◆ **Page text**:
--------
U.S. Bitcoin spot ETFs have been net outflows for five weeks in a row, with total withdrawals approaching $3.8 billion, setting the longest streak since February 2025. Just last week, approximately $316 million was pulled from these ETFs. As of the report, Bitcoin is trading around $64,977, down about 5% in the past 24 hours.

IBIT accounts for over half of the outflows

Among all Bitcoin spot ETFs, BlackRock’s iShares Bitcoin Trust (IBIT) has suffered the heaviest damage, with net outflows reaching $2.13 billion over five weeks, accounting for more than 56% of the total outflows. For IBIT, which was hailed as “the most successful ETF launch in history” and raised over $50 billion in its first year, this is undoubtedly a warning sign.

The report indicates that this ongoing capital outflow reflects institutional caution following the crash in October last year, when exchange risks exposed Bitcoin’s vulnerabilities. This event continues to influence institutional investors’ risk appetite today.

Three major bearish factors converge

The ETF outflows may be driven by three pressures:

  • Geopolitical risks: Rising tensions between the U.S. and Iran have heightened market risk aversion.
  • Tariff policy impacts: President Trump’s latest global tariff announcements have increased market uncertainty.
  • Technical weakness: Technical indicators on Bitcoin’s price charts have weakened, further dampening buying interest.
--------
◆ **Record extracts**:
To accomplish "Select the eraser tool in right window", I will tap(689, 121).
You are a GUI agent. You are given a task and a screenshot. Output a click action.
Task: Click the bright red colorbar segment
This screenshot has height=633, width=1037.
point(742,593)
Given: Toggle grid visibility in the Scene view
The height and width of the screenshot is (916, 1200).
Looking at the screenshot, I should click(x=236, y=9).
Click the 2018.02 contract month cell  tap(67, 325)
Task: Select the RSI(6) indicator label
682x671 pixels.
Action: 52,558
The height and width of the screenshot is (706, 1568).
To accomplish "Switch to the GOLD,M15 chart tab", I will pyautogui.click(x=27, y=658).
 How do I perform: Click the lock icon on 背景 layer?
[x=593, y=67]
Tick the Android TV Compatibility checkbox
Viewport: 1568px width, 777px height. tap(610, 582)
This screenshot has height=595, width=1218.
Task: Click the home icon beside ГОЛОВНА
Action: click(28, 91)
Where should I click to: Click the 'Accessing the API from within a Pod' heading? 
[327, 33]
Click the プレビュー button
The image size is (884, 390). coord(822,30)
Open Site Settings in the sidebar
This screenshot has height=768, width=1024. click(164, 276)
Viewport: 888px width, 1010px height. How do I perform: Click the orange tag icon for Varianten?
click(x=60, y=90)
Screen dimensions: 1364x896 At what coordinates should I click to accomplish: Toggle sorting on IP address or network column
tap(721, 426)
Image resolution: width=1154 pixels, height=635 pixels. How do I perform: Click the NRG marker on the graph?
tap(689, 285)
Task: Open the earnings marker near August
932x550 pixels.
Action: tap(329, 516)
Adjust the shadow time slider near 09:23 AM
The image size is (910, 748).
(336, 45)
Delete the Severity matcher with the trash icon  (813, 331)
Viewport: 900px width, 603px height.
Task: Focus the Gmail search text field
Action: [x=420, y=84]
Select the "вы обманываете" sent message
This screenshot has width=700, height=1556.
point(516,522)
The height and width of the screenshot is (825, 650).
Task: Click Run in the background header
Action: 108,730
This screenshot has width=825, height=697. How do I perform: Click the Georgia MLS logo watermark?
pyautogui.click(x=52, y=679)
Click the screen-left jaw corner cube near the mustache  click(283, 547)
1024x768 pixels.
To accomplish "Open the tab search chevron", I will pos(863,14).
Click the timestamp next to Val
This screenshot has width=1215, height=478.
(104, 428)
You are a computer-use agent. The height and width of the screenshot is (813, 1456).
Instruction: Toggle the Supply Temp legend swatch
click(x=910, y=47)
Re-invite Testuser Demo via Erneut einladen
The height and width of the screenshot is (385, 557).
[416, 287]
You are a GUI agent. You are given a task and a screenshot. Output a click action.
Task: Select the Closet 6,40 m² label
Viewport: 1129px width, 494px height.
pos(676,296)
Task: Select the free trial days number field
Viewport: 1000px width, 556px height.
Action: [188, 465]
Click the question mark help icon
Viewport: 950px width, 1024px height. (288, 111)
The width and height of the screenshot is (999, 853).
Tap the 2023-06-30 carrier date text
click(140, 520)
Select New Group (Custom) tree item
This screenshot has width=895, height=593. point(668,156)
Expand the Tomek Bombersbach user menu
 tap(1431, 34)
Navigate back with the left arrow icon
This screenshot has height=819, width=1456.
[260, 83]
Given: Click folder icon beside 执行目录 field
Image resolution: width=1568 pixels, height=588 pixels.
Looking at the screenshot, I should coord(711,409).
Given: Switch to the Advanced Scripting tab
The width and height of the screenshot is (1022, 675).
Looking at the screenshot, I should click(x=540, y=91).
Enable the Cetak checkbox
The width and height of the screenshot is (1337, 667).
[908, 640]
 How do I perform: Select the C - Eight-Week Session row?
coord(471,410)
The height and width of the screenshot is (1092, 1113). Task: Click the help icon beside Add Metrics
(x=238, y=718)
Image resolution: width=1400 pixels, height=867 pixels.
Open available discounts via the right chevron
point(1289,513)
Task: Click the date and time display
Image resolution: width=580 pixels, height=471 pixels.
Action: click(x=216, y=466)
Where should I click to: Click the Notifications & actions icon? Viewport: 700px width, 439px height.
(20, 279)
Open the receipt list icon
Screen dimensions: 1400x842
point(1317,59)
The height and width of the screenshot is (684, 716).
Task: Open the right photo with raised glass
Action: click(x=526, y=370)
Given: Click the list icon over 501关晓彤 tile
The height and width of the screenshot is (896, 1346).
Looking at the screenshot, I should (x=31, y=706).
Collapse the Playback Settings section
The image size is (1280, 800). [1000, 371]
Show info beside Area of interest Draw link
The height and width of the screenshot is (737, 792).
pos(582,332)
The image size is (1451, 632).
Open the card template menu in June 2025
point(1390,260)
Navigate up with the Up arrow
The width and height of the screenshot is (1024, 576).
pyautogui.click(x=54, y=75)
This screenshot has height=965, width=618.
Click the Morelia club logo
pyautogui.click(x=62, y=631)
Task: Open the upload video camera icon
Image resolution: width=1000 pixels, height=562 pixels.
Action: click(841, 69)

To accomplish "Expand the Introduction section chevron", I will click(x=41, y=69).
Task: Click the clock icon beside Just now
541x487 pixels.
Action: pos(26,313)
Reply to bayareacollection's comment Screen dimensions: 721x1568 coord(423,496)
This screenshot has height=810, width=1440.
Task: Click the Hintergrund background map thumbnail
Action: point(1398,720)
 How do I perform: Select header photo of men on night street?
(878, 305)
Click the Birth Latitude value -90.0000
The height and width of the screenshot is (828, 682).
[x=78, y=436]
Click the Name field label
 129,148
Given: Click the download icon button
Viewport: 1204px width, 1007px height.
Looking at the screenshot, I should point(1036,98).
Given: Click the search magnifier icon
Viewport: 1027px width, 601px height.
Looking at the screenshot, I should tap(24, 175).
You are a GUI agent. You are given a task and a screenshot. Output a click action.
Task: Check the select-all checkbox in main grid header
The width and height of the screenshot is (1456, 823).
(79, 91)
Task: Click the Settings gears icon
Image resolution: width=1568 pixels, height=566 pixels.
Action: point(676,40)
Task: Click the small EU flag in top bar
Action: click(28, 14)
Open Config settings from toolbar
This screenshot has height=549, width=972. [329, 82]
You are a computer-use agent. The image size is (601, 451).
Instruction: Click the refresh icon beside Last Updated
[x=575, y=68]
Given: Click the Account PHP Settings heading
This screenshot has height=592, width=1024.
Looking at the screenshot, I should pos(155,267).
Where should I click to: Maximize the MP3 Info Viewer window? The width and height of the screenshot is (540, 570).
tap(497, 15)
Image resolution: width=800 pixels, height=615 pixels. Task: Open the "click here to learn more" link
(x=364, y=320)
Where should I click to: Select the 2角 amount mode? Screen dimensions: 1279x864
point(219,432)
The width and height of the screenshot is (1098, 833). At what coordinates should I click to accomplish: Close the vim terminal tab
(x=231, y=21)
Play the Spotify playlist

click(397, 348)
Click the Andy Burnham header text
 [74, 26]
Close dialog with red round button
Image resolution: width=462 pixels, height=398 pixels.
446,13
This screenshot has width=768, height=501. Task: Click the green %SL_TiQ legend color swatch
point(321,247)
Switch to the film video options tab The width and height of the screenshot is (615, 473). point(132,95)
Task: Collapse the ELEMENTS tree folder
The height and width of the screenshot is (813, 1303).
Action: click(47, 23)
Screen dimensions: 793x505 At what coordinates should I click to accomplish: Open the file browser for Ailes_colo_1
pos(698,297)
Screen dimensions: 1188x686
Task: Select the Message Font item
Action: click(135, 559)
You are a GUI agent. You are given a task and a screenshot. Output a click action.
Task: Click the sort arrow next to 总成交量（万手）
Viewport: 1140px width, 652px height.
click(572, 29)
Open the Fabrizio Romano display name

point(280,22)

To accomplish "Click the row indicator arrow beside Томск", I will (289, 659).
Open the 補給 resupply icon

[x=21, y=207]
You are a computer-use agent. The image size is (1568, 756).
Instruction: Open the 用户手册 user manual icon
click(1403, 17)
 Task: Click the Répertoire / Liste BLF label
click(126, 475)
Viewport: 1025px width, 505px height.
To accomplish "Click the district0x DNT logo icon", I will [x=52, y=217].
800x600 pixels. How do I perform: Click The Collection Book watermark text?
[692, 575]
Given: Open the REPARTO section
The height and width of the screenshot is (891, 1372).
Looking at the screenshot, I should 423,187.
--------
◆ **Required action**: According to the text on Bitcoin spot ETFs, how much did BlackRock's iShares Bitcoin Trust (IBIT) lose in net outflows over the five weeks?

◆ **Expected output**: $2.13 billion, more than 56% of the total outflows.